Mais la route de la probatrice avait croisé celle d'un envoyé du Conseil et de la pire sorte qui soit. Un spectre. Qu'un agent possédant autant de libertés s'enfonce si profondément en territoire asari n'était jamais un bon signe, autant pour ses motivations que pour les dégâts qu'il pouvait causer. Le fait qu'il s'agisse d'un galarien ne rassurait en rien la probatrice. Dénués d'honneur et prêts à tous les coups bas, ils devenaient imprévisibles et particulièrement irritants.
Raison pour laquelle Lumya se devait de surveiller l'animal, au point de partager la même navette que la sienne. Un sacrifice nécessaire pour palier au déshonneur potentiel que le batracien promenait avec lui en permanence.
Avilissant.
La situation s'empira d'ailleurs lorsqu'il prit la parole, une expression de dégoût se dessina sur le visage de l'asari à la simple idée que le galarien puisse se considérer comme son égal. Une idée ô combien saugrenue et qui irrita davantage la probatrice de par la similarité de son objectif avec le sien.
Cela ne vous regarde en rien, batracien. Mais vous aurez tout le plaisir de découvrir sur place que certains se préoccupent des menaces existantes et ne restent pas focalisés sur celles qui sont déjà mortes. Elle ne daigna même pas lui adresser le moindre regard, avachie sur son siège et étalant ses longues jambes sous les instruments de bord. Un léger sourire étira cependant ses lèvres.
Mais il n'y a rien à craindre, le manque de vision disparaît peu à peu avec les siècles, selon certaines. ***
Comme attendu, l’accueil sur place fut loin d'être chaleureux. Les deux combattants attendaient patiemment les résultats de leur scan devant une sécurité au poil hérissé de voir débarquer subitement deux inconnus. La navette s'était amarrée sur l'unique spatioport de l'astre, un goulet d'étranglement qui permettait de contrôler rapidement les entrées et sorties de par le simple fait qu'il était impossible de trouver le moindre véhicule spatial en dehors.

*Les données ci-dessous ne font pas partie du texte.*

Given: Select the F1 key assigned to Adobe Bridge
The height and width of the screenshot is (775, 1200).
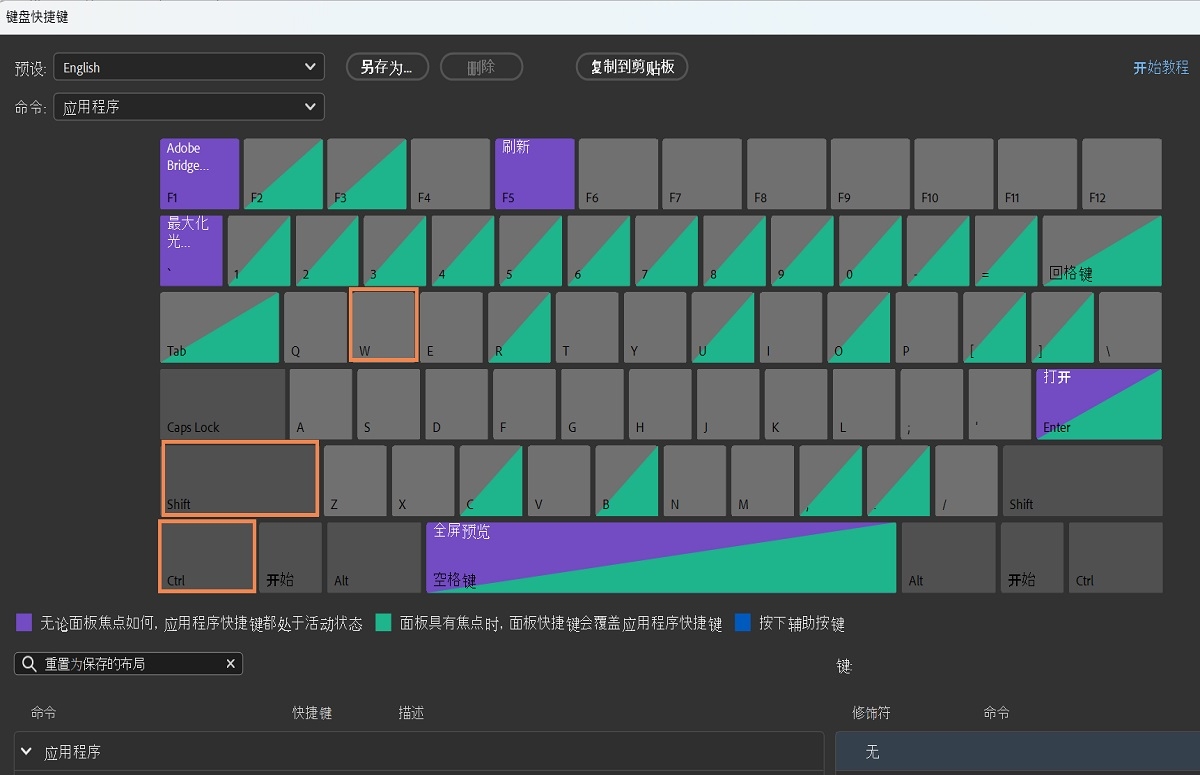Looking at the screenshot, I should point(198,173).
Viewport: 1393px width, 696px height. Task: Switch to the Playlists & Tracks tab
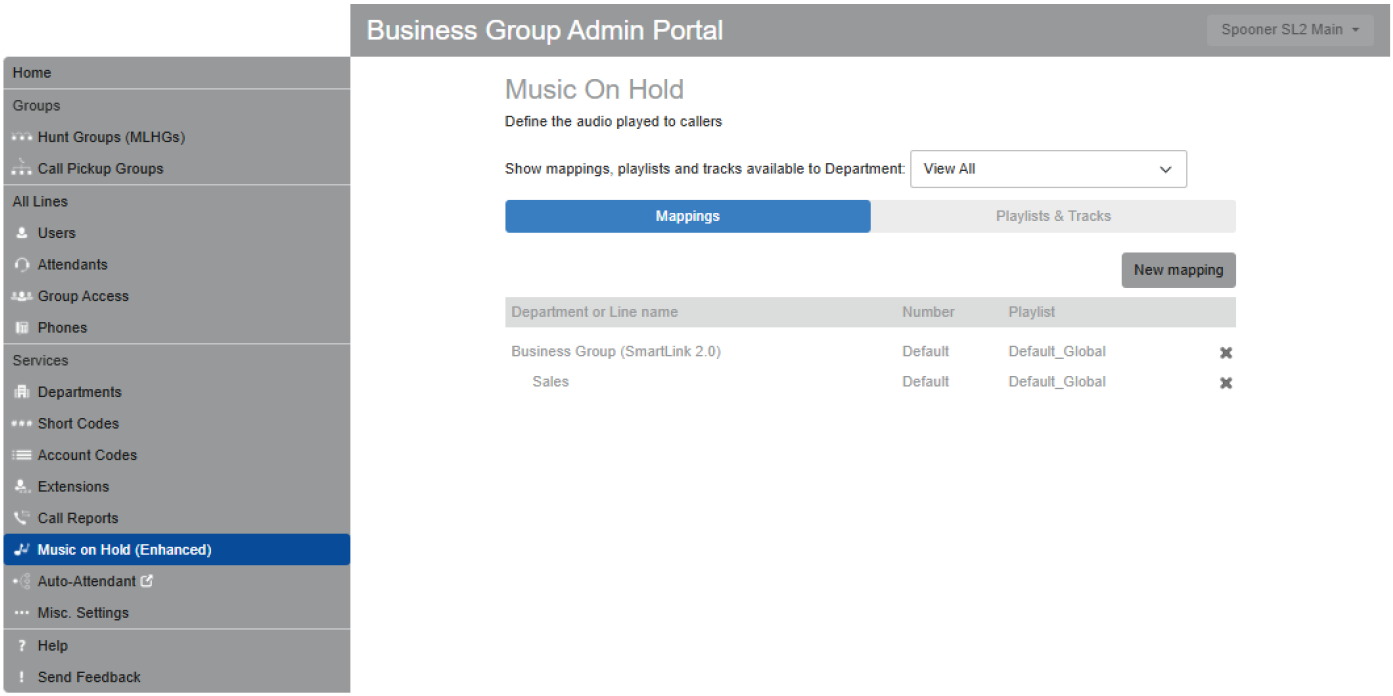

Lorsque l'identité des deux invités surprises fut révélée, le comportement des gardes asaris changea rapidement. Il fallait dire que voir débarquer deux si grosses pointures n'était pas pour rassurer, dans tous les sens du terme d'ailleurs.

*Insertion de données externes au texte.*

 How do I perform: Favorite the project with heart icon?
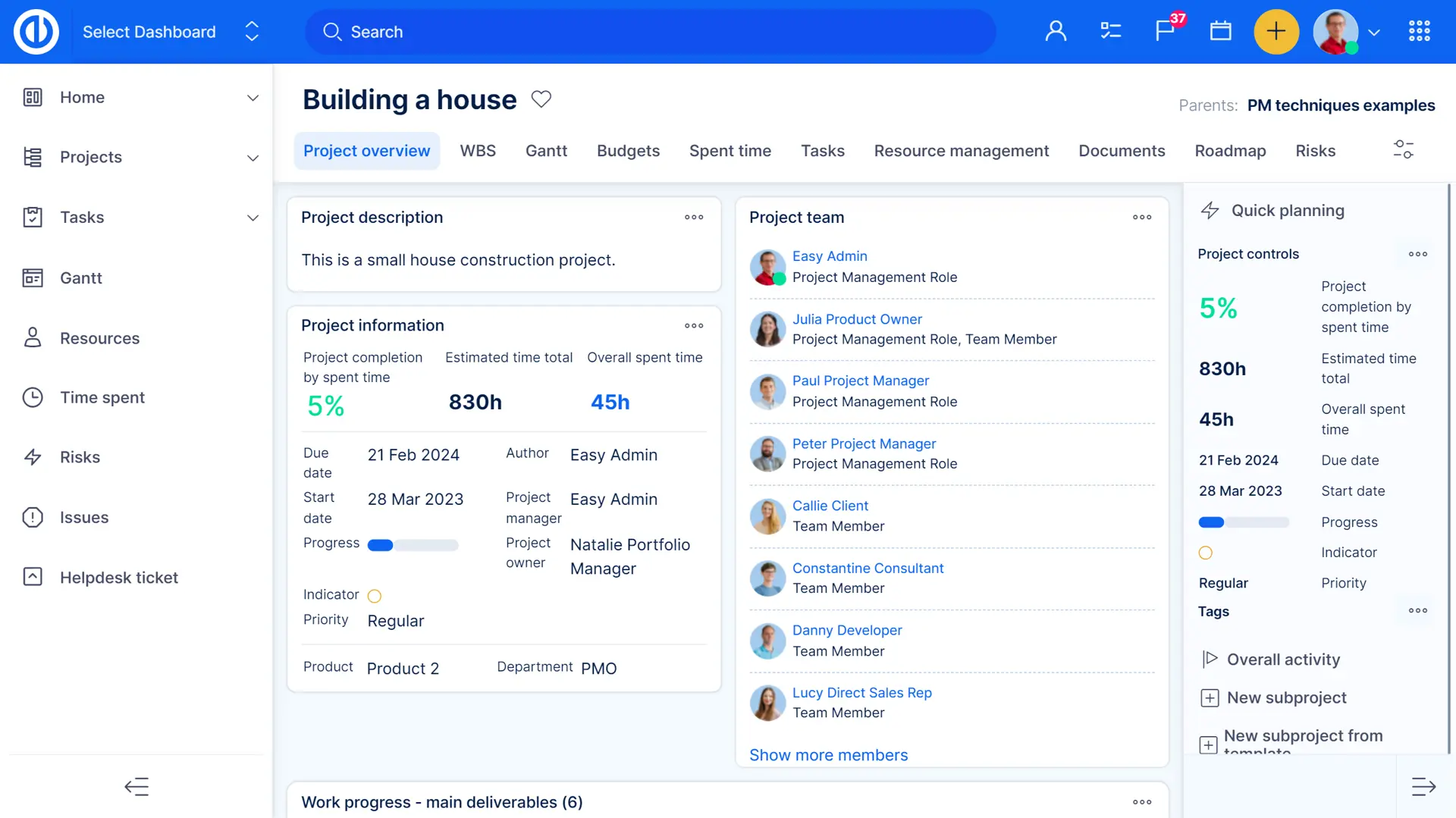pyautogui.click(x=541, y=99)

Lumya fut la première à quitter le spatioport sous les regards illuminés des plus jeunes asaris du groupe. Elle ne portait qu'une combinaison légère sans le moindre armement, se déplaçant au gré d'une démarche souple et noble trahissant l'arrogance et la fierté qui émanait de son rang. Son regard était envahit d'une détermination sans faille, scrutant un temps seulement tout objet qui avait l'audace d'éveiller la moindre pointe de curiosité en elle.

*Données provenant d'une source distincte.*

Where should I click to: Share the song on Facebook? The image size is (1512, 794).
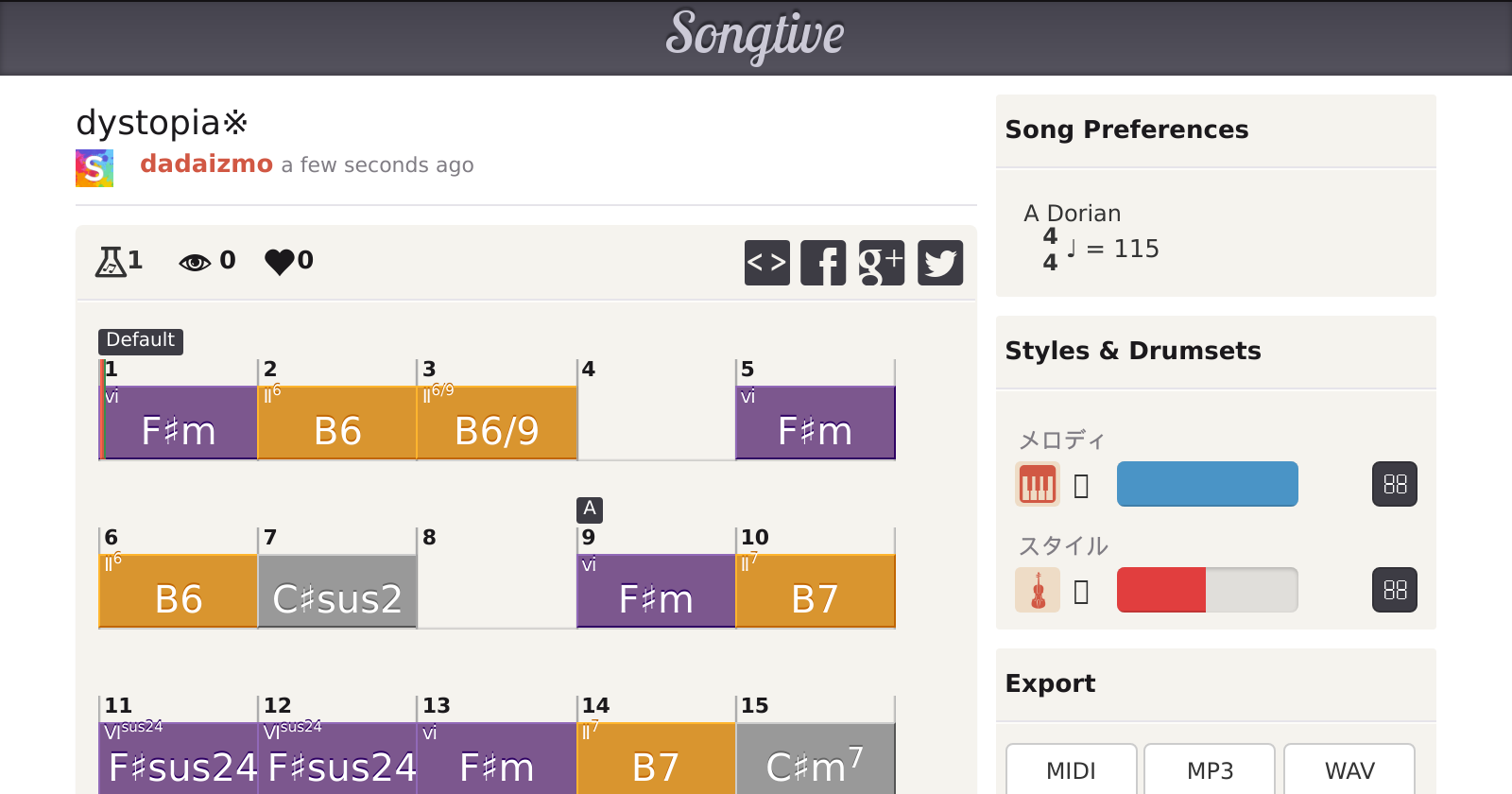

Mais lorsque le galarien tenta de pénétrer à son tour dans le complexe, l'une des gardes asaris dressa son bras sur son chemin pour le stopper.
Je suis désolée... Mais aucune arme n'est autorisée à l'intérieur. Des mots qui tombèrent dans l'oreille de la probatrice, cette dernière retenant un soupir. La jeunesse faisait parfois montre d'un manque flagrant d'expérience et de jugeote. La vieille asari revint donc sur ses pas, posant une main qui se voulait délicate sur l'épaule de la jeune garde.
Ma sœur, il est inutile de vous en tenir au protocole dans ces circonstances, croyez en mon expérience. Le regard appuyé de la probatrice ne dura que quelques secondes mais fut suffisant pour la faire flancher, l'asari s'écartant du duo pour reprendre sa position initiale. Lumya posa alors son regard sur le spectre, souriant légèrement.
N'oubliez pas batracien, je vous surveille.
Il lui restait un dernier détail à régler avant d'entamer pleinement sa mission, la vieille asari se détourna donc pour s'entretenir avec la gérante de la sécurité. Il lui fallait s'assurer que sa proie n'avait aucune voie de fuite possible, absolument rien ne devait être en mesure de l'empêcher d'affronter son tout dernier jugement.